**TASK OBJECTIVE:** Set down every entry below exactly as it stands.

EXERCISE INPUTS START

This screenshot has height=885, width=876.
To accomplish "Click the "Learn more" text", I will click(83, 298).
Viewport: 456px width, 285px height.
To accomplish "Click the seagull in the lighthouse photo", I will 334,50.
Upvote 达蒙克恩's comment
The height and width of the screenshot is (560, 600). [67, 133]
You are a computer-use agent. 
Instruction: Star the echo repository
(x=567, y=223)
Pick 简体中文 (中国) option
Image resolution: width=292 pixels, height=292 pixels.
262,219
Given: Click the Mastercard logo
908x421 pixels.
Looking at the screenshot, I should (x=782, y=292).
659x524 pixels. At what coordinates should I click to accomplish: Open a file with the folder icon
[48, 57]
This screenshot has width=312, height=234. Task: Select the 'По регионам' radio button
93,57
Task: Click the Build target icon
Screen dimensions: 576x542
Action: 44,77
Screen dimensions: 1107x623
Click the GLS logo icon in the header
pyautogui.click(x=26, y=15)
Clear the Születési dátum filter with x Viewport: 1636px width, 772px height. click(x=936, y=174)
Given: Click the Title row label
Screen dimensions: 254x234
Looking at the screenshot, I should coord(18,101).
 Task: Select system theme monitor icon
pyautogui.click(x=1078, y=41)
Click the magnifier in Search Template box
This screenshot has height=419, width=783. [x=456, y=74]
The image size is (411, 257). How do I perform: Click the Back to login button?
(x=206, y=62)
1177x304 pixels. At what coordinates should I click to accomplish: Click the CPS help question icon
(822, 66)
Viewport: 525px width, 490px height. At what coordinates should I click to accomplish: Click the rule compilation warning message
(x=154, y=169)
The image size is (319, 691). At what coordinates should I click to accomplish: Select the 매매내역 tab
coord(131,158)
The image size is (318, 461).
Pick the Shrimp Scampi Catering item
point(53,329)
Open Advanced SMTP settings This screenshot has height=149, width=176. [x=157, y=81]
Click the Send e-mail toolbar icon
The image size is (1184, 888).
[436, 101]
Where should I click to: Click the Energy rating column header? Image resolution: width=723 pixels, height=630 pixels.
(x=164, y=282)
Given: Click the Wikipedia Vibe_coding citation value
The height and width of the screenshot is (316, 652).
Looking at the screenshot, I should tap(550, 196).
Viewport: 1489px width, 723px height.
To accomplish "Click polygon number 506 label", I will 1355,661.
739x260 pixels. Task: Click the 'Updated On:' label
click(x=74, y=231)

EXERCISE INPUTS END

**EXERCISE SOLUTION:**
This screenshot has height=885, width=876.
To accomplish "Click the "Learn more" text", I will click(83, 298).
Viewport: 456px width, 285px height.
To accomplish "Click the seagull in the lighthouse photo", I will 334,50.
Upvote 达蒙克恩's comment
The height and width of the screenshot is (560, 600). [67, 133]
You are a computer-use agent. 
Instruction: Star the echo repository
(x=567, y=223)
Pick 简体中文 (中国) option
Image resolution: width=292 pixels, height=292 pixels.
262,219
Given: Click the Mastercard logo
908x421 pixels.
Looking at the screenshot, I should (x=782, y=292).
659x524 pixels. At what coordinates should I click to accomplish: Open a file with the folder icon
[48, 57]
This screenshot has width=312, height=234. Task: Select the 'По регионам' radio button
93,57
Task: Click the Build target icon
Screen dimensions: 576x542
Action: 44,77
Screen dimensions: 1107x623
Click the GLS logo icon in the header
pyautogui.click(x=26, y=15)
Clear the Születési dátum filter with x Viewport: 1636px width, 772px height. click(x=936, y=174)
Given: Click the Title row label
Screen dimensions: 254x234
Looking at the screenshot, I should coord(18,101).
 Task: Select system theme monitor icon
pyautogui.click(x=1078, y=41)
Click the magnifier in Search Template box
This screenshot has height=419, width=783. [x=456, y=74]
The image size is (411, 257). How do I perform: Click the Back to login button?
(x=206, y=62)
1177x304 pixels. At what coordinates should I click to accomplish: Click the CPS help question icon
(822, 66)
Viewport: 525px width, 490px height. At what coordinates should I click to accomplish: Click the rule compilation warning message
(x=154, y=169)
The image size is (319, 691). At what coordinates should I click to accomplish: Select the 매매내역 tab
coord(131,158)
The image size is (318, 461).
Pick the Shrimp Scampi Catering item
point(53,329)
Open Advanced SMTP settings This screenshot has height=149, width=176. [x=157, y=81]
Click the Send e-mail toolbar icon
The image size is (1184, 888).
[436, 101]
Where should I click to: Click the Energy rating column header? Image resolution: width=723 pixels, height=630 pixels.
(x=164, y=282)
Given: Click the Wikipedia Vibe_coding citation value
The height and width of the screenshot is (316, 652).
Looking at the screenshot, I should tap(550, 196).
Viewport: 1489px width, 723px height.
To accomplish "Click polygon number 506 label", I will 1355,661.
739x260 pixels. Task: Click the 'Updated On:' label
click(x=74, y=231)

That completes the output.